Aim of the task
Starting at the line that contains "Task: Open the お選びください limit amount dropdown", write out each line through the end of the data below, exactly as it stands. Skip any pictures.

[Data for review — start]

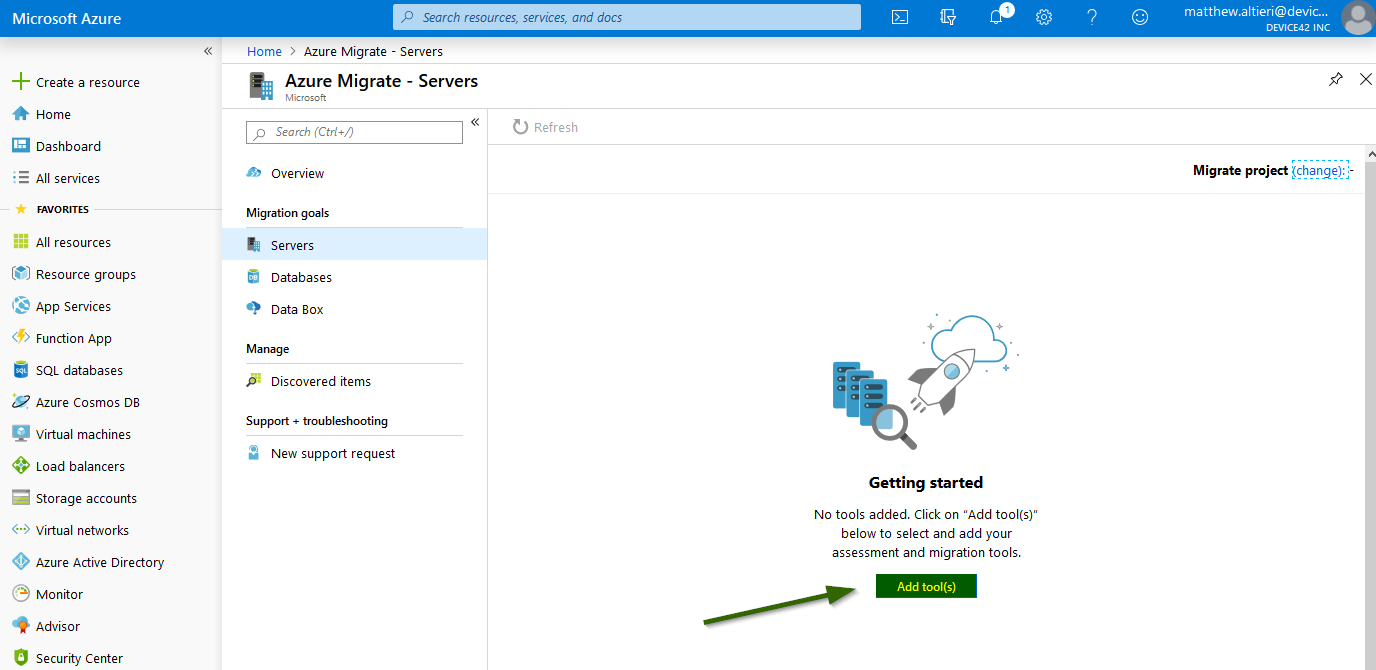Open the directory filter icon

(947, 17)
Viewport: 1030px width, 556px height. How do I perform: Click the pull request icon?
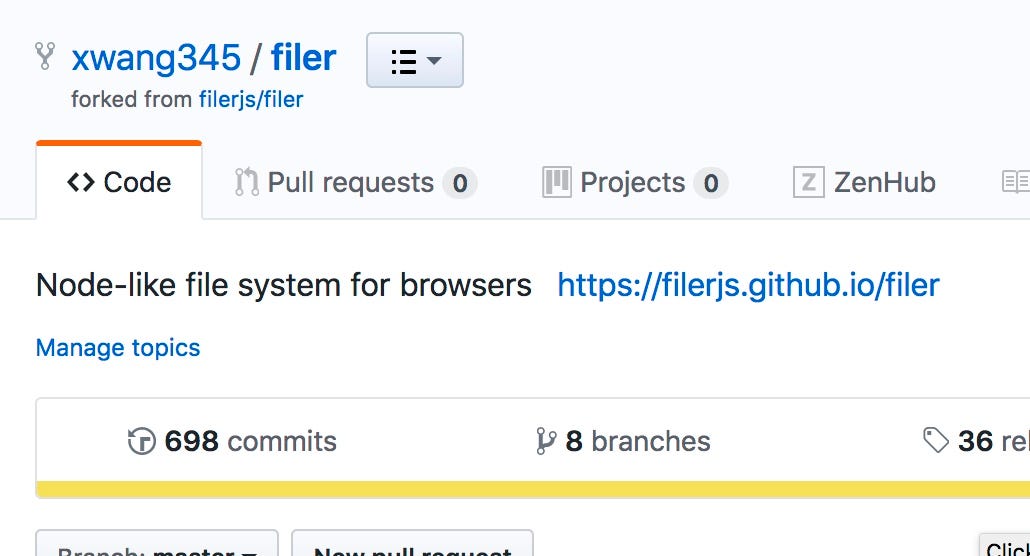(246, 182)
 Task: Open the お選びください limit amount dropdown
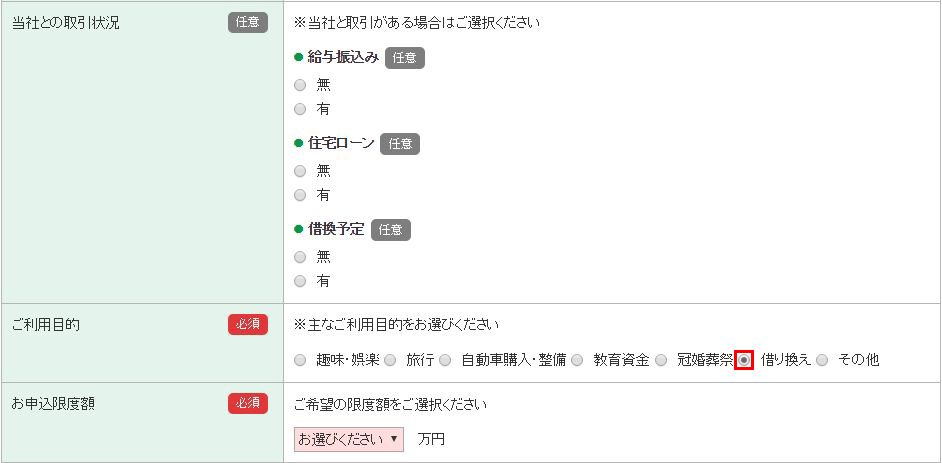point(349,439)
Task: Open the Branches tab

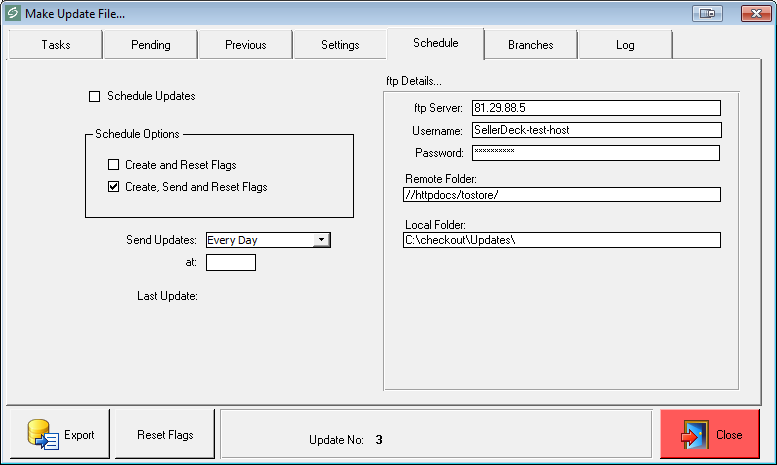Action: 530,45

[Data for review — finish]

Exercise solution
 Task: Open the お選びください limit amount dropdown
point(349,439)
Task: Open the Branches tab

Action: 530,45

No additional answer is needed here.